But what if the variances differ from point to point, or each have their own (x,y) correlation matrix. In standard least-squares, one simply weights each point by 1/variance. -- Gene On Thursday, October 4, 2018, 12:50:05 PM PDT, Tomas Rokicki <rokicki@gmail.com> wrote: Yep, scaling is critical. One trick used frequently is to scale all dimensions so the variance is one. -tom On Thu, Oct 4, 2018 at 12:29 PM Eugene Salamin via math-fun < math-fun@mailman.xmission.com> wrote:
But the distance from data point to fitting line is not invariant under change of units, say inches to centimeters. Furthermore, abscissa might be in apples, while ordinate is oranges. Then what's the distance?
-- Gene
On Thursday, October 4, 2018, 12:19:20 PM PDT, Brent Meeker < meekerdb@verizon.net> wrote:
The difference is that the error is measured in the y-direction in one case and the x-direction in the other.
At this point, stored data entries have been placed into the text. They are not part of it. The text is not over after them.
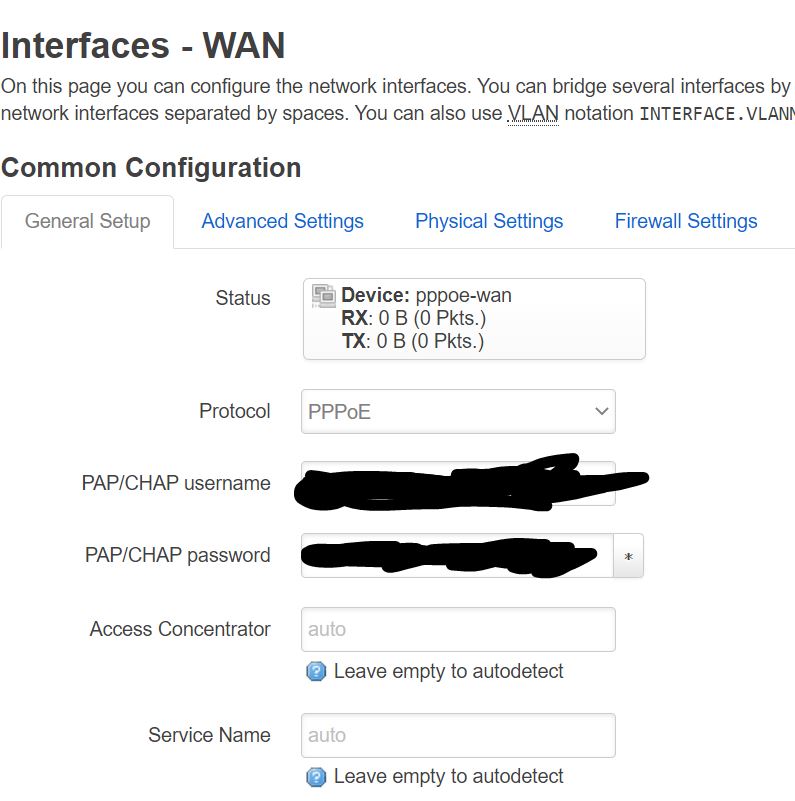This screenshot has width=795, height=801.
Task: Click the Service Name input field
Action: (457, 734)
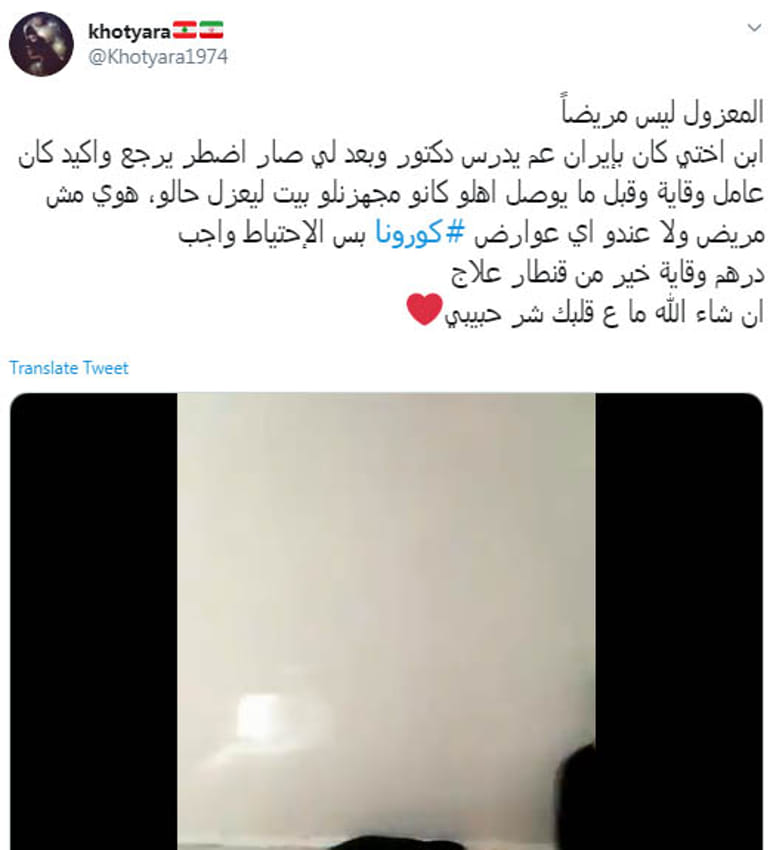Select the first line 'المعزول ليس مريضاً'
773x850 pixels.
click(662, 113)
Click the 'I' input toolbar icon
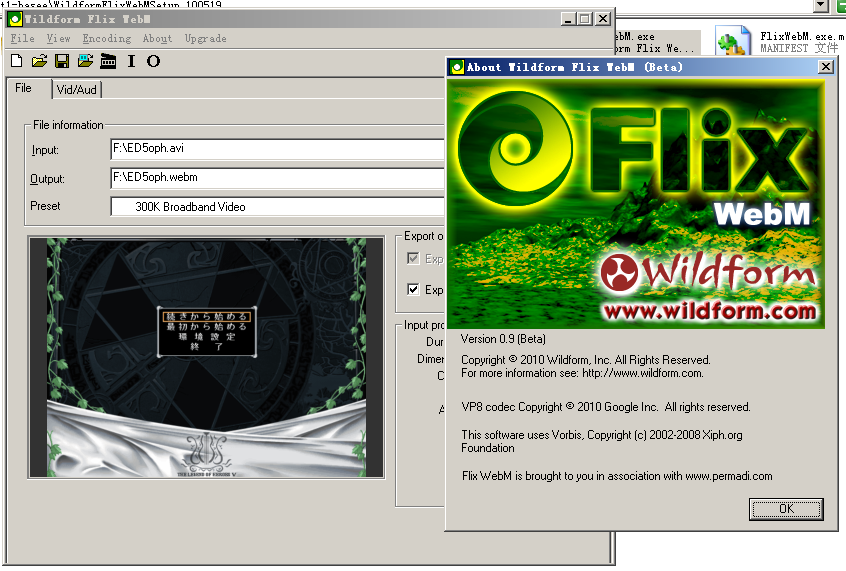The height and width of the screenshot is (571, 846). 131,62
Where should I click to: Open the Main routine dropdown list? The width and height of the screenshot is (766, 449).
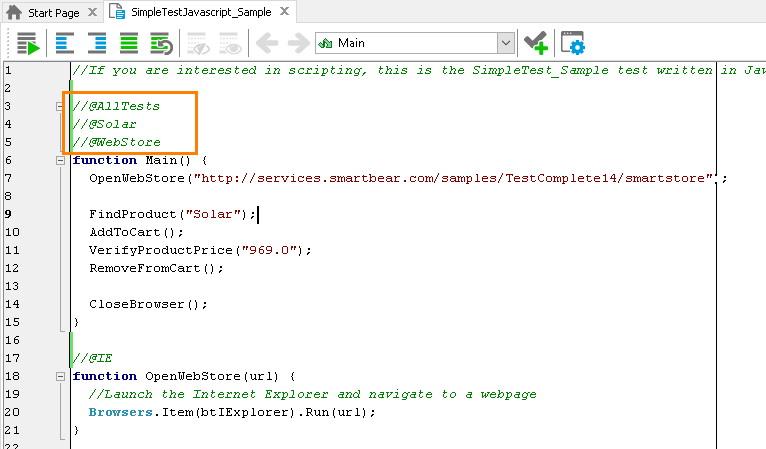coord(505,43)
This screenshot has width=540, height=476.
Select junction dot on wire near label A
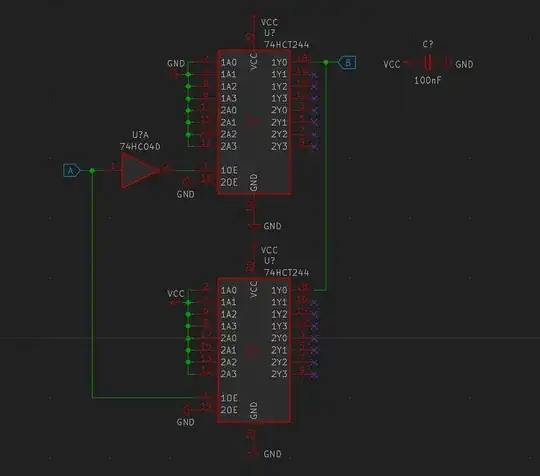coord(92,170)
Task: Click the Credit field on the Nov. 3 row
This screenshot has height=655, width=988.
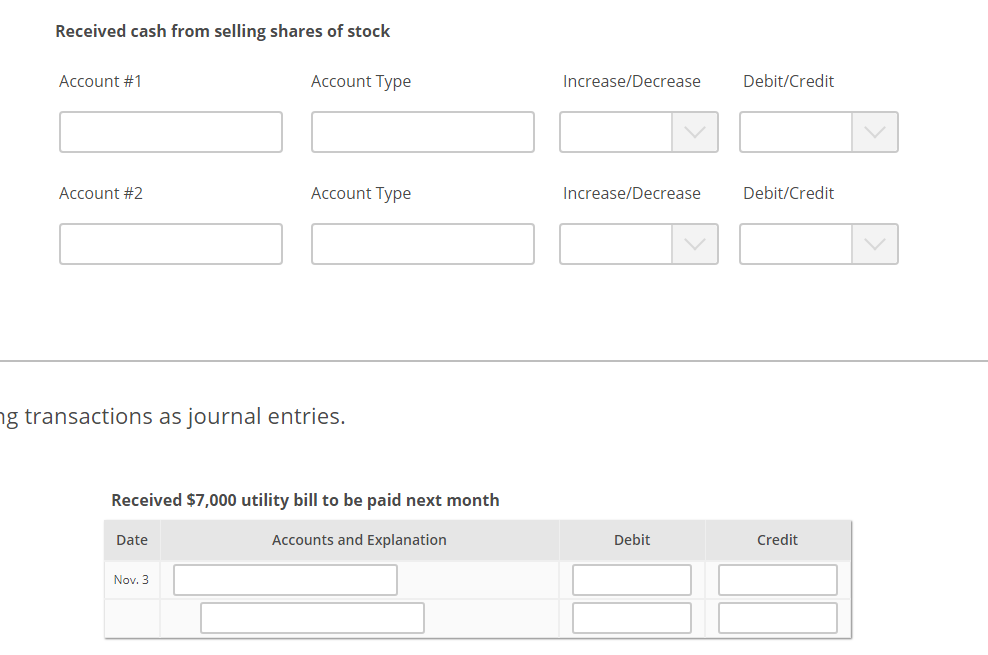Action: coord(777,579)
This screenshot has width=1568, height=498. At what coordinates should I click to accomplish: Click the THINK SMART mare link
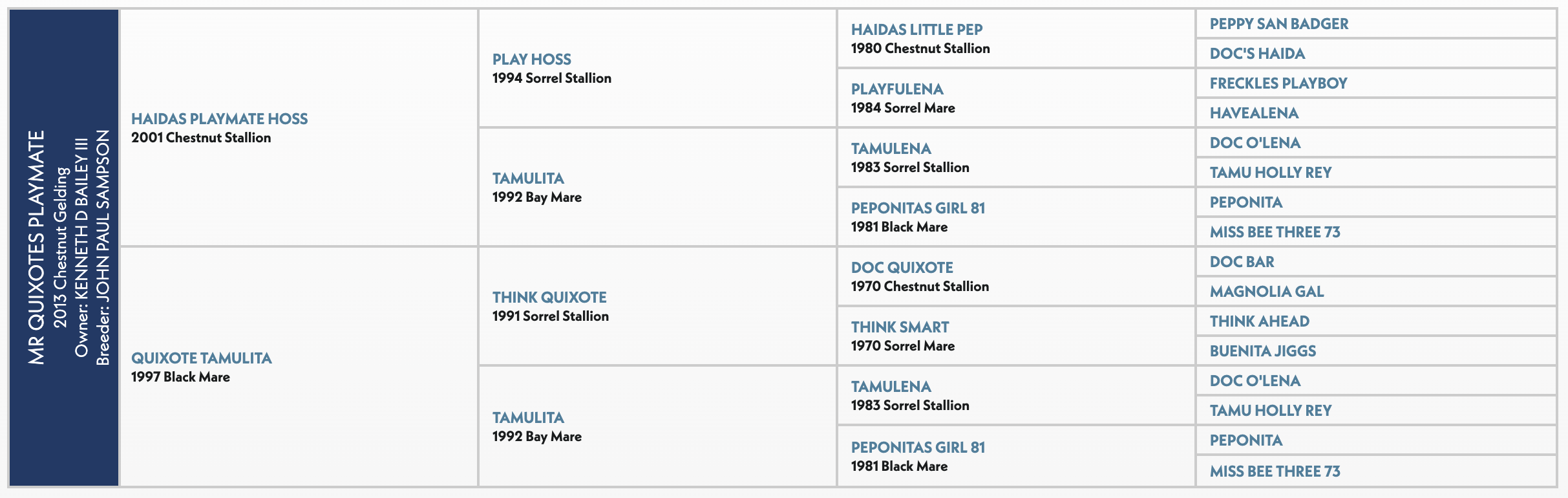pos(900,327)
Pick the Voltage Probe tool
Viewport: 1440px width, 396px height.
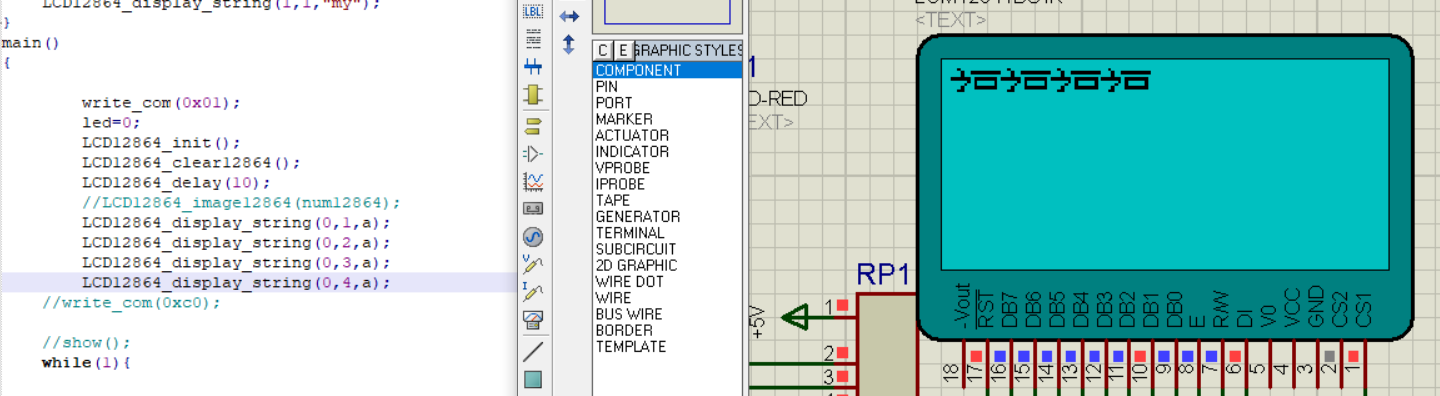[x=533, y=265]
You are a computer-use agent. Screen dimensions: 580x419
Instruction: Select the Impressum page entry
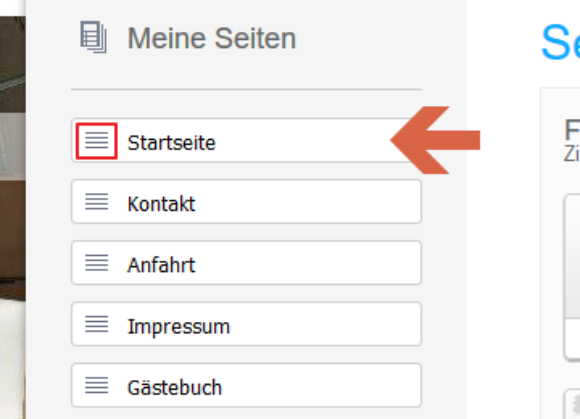click(246, 324)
If you do a least-squres fit using the distance from the data point to the fitting line then you get the same fit when you interchange x and y.
Brent
On 10/4/2018 9:21 AM, Henry Baker wrote:
In common discussions of least squares, the parameters (m,b) are estimated for the equation y = m*x+b using as data various datapoints [x1,y1], [x2,y2], [x3,y3], etc.
For example, in Wikipedia (where m=beta2 and b=beta1):
https://en.wikipedia.org/wiki/Linear_least_squares#Example
So far, so good.
Now, if I merely exchange x and y, then my equation is x = m'*y+b', where should be m' = 1/m and b' = -b/m. (Let's ignore the case where the best m=0.)
However, if I then estimate (m',b') using the same least squares method, I don't get (1/m,-b/m) !
So either I'm doing something wrong, or perhaps there is a more symmetric least squares method that treats x and y symmetrically ??